▶ **Directive**
Can you transcribe the material below word for word, from the line that contains "Preview content with the eye icon" down to the line that contains "Looking at the screenshot, I should 1227,552.", with both of those lines included?

▶ **Available records**
-=-=-
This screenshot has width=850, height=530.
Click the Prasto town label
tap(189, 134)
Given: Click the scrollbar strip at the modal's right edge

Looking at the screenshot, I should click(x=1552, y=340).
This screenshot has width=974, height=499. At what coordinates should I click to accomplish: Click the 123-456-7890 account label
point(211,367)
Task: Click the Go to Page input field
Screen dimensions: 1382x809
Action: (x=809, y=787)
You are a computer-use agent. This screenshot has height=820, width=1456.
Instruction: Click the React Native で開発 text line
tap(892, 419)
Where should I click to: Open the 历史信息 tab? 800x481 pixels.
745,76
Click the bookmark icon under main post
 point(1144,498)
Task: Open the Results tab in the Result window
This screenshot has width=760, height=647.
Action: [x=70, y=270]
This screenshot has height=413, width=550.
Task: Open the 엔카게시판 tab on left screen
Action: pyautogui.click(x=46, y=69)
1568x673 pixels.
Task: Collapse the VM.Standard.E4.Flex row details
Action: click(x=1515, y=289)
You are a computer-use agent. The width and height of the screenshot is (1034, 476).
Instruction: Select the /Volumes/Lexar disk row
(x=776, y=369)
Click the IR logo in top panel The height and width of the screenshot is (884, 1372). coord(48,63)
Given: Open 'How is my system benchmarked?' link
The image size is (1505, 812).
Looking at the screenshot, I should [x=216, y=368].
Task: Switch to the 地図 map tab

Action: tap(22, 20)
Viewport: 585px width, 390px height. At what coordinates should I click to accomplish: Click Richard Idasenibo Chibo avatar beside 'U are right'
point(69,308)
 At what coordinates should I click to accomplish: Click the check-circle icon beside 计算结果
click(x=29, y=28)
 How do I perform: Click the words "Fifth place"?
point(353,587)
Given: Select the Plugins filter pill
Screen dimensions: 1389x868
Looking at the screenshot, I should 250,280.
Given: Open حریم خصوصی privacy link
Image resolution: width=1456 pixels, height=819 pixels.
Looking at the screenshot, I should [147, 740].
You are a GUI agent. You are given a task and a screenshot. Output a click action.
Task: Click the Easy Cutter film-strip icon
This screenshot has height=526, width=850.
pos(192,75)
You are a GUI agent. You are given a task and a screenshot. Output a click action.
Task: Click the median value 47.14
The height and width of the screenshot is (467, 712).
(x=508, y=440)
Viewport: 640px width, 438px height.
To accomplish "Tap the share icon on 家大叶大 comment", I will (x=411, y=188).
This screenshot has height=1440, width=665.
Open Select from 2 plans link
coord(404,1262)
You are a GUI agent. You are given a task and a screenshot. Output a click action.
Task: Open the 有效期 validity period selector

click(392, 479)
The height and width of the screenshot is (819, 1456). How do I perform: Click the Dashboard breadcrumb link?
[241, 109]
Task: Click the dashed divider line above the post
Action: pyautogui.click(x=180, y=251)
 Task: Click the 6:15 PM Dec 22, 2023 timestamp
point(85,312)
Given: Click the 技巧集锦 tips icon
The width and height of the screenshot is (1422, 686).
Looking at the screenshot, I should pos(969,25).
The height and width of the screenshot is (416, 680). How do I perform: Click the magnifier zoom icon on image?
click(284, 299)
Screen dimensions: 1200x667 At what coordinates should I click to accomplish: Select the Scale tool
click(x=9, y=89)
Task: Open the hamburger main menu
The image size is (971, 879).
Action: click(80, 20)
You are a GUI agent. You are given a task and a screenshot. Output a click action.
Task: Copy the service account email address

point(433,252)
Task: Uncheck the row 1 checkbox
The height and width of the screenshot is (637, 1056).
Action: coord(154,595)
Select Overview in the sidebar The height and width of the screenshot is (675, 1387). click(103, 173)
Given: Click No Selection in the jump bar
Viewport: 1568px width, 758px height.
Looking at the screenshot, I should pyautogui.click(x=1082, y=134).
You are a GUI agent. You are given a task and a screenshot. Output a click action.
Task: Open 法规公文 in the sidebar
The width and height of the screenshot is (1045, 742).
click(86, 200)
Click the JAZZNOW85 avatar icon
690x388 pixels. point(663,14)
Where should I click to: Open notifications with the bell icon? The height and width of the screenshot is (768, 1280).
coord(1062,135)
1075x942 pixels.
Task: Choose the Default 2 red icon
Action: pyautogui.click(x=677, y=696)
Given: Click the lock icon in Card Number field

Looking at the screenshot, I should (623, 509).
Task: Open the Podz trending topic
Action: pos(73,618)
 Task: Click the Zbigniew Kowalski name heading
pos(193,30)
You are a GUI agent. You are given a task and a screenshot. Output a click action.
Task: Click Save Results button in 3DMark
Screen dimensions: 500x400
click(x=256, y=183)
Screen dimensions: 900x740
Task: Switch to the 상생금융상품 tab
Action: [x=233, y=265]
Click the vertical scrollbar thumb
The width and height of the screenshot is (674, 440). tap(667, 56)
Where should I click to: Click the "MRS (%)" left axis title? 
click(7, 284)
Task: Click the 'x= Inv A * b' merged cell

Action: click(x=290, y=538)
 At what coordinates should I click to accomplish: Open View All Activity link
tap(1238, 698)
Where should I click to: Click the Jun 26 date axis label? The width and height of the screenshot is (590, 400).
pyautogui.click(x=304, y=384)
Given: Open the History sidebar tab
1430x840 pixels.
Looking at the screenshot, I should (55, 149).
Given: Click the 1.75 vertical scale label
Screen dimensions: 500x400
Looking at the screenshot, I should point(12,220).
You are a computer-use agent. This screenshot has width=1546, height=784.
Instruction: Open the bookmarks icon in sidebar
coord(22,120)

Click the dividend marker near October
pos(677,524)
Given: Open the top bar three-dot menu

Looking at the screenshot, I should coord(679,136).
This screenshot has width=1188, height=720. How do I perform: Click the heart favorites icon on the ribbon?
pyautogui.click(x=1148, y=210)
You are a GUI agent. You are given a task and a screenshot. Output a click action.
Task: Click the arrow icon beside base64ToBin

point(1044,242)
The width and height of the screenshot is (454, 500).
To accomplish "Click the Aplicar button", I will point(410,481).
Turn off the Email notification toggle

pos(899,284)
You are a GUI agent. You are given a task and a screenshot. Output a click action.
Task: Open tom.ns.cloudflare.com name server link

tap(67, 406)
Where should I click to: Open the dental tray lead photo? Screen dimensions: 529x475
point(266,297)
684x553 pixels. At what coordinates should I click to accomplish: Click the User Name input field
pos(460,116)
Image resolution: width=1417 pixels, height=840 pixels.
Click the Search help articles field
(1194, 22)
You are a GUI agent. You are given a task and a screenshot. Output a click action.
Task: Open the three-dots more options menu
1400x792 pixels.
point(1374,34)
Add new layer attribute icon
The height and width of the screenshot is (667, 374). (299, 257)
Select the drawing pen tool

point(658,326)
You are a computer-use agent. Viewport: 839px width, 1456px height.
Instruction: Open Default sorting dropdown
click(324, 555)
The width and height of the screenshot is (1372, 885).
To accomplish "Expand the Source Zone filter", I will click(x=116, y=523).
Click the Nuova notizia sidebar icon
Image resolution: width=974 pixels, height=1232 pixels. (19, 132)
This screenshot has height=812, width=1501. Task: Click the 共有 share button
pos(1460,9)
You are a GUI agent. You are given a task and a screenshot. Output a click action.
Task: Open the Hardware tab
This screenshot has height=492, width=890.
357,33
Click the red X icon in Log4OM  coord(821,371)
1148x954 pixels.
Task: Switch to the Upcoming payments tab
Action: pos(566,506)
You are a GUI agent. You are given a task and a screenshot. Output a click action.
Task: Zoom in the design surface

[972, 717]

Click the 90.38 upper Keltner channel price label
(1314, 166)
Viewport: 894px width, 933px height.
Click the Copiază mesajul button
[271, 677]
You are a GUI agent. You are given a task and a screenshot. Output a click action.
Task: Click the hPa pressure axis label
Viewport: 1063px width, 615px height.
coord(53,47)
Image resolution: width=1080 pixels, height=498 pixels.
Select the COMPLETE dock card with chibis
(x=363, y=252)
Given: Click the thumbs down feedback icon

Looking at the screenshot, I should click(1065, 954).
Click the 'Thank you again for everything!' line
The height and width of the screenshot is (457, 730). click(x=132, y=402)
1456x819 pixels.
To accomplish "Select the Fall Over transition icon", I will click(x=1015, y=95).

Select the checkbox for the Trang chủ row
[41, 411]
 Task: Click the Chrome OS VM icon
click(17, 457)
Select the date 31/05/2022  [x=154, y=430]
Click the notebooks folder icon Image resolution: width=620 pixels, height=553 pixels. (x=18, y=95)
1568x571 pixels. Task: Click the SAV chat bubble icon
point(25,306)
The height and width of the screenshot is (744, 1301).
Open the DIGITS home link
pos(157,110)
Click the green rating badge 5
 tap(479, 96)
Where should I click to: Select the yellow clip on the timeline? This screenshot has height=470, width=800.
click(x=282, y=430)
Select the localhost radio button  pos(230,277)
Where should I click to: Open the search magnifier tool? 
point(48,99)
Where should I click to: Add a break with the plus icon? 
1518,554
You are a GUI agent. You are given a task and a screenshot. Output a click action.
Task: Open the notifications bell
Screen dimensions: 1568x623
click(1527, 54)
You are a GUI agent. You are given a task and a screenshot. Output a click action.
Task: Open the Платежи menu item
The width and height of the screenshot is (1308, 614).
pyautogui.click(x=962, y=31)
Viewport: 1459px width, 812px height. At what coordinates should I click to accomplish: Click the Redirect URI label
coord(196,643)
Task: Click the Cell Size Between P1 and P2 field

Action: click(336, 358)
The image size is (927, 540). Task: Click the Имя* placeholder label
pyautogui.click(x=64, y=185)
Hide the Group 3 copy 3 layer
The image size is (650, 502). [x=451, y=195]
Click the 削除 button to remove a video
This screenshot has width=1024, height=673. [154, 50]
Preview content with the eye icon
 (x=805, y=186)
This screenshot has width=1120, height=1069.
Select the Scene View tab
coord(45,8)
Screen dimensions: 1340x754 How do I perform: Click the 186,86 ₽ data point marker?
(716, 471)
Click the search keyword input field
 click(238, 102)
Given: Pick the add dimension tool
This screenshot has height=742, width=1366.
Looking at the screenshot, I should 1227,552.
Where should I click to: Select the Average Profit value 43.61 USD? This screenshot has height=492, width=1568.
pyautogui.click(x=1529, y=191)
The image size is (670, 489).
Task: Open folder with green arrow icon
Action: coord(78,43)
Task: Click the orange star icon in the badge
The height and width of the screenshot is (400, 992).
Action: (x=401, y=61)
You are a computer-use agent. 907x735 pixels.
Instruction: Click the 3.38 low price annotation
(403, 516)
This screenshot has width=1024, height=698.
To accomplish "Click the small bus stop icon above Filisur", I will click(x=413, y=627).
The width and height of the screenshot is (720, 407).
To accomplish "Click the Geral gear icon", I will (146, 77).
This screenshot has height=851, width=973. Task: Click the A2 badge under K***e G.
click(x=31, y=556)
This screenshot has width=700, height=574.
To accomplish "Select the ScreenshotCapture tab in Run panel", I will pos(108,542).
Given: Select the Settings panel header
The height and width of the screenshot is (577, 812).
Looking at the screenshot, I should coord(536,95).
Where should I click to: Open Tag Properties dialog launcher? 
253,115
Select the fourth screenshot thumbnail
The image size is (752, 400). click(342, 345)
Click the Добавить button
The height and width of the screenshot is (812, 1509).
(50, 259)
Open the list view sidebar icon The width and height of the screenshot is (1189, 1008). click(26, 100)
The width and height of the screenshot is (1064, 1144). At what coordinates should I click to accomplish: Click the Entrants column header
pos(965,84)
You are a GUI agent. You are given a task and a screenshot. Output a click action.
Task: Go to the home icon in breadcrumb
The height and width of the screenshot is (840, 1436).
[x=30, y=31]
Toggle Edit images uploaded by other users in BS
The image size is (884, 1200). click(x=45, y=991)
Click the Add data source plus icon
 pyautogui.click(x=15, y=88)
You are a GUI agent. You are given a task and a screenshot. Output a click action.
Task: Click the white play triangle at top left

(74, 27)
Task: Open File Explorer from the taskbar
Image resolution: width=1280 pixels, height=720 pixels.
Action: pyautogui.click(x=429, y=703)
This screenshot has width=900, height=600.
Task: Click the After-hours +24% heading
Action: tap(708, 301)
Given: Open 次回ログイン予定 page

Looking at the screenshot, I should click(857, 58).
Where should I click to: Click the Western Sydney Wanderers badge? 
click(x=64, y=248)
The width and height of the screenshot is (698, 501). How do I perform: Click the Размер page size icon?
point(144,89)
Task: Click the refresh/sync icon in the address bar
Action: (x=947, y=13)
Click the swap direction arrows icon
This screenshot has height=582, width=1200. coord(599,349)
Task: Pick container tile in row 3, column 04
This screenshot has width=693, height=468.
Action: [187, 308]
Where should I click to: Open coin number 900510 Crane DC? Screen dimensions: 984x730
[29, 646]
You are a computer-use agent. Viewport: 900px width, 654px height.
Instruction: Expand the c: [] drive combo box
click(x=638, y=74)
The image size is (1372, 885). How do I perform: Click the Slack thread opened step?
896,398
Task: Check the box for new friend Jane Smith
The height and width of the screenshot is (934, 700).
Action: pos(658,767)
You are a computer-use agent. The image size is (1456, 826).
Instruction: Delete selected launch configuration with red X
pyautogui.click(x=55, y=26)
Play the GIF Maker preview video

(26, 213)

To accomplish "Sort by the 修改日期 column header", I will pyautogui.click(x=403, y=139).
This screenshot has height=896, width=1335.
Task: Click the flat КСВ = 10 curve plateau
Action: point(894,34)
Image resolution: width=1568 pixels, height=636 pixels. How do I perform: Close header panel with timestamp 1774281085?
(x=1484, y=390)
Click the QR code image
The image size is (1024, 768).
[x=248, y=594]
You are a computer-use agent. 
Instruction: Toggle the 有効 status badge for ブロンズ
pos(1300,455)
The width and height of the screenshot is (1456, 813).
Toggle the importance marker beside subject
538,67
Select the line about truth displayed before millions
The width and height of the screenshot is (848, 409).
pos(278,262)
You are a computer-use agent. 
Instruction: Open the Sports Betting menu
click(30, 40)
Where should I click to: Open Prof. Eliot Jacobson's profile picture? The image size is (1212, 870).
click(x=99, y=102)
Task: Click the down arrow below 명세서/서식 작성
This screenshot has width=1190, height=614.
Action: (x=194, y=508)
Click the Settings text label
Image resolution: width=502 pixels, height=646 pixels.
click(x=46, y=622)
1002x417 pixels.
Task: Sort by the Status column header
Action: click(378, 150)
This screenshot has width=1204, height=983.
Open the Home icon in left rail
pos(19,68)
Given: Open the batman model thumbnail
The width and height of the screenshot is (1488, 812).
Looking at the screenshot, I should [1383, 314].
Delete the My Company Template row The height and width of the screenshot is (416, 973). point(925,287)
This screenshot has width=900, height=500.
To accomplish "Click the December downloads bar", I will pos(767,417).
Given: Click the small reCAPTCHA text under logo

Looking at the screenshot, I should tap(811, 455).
-=-=-
▶ **Reply to the task**
Preview content with the eye icon
 (x=805, y=186)
This screenshot has width=1120, height=1069.
Select the Scene View tab
coord(45,8)
Screen dimensions: 1340x754 How do I perform: Click the 186,86 ₽ data point marker?
(716, 471)
Click the search keyword input field
 click(238, 102)
Given: Pick the add dimension tool
This screenshot has height=742, width=1366.
Looking at the screenshot, I should 1227,552.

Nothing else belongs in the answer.